_Your task_
Pick out every line of the data below that contains the word "Open", and copy each one.

Data from a collection:
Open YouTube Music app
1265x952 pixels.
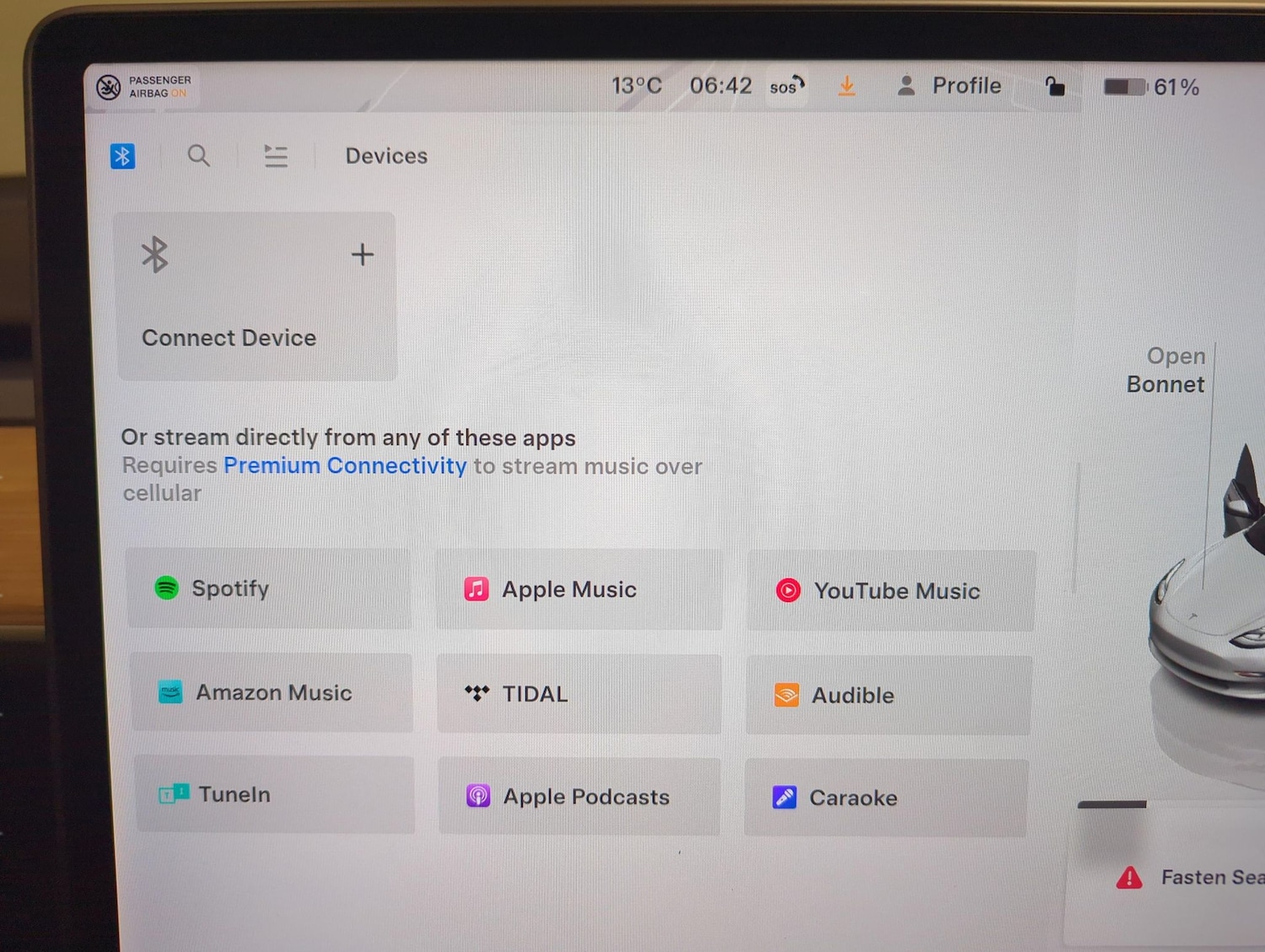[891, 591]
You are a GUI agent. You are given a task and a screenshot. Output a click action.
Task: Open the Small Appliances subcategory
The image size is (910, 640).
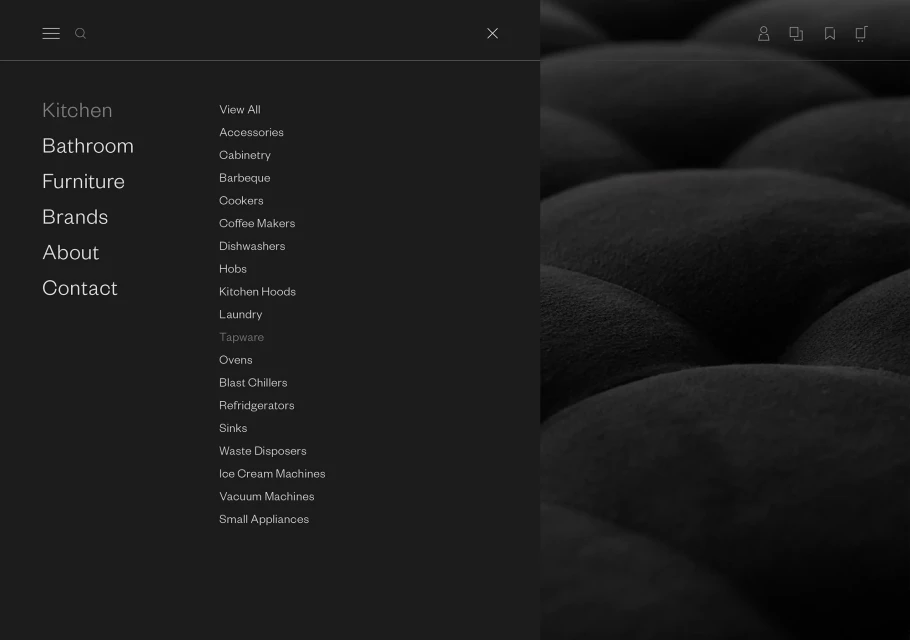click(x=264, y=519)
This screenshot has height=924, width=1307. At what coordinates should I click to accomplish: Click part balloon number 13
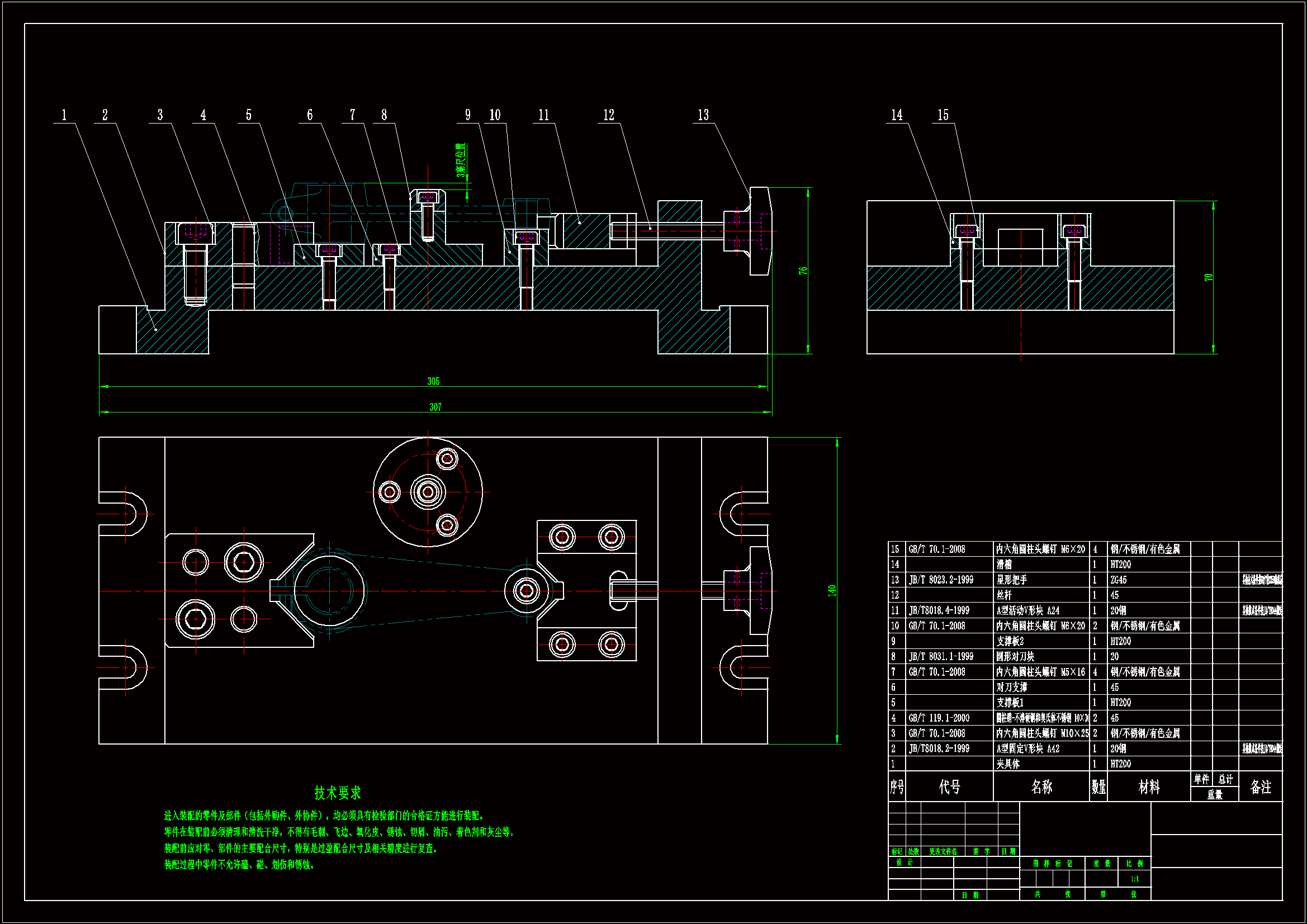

_Full solution_
Open YouTube Music app
Task: Open the Small Appliances subcategory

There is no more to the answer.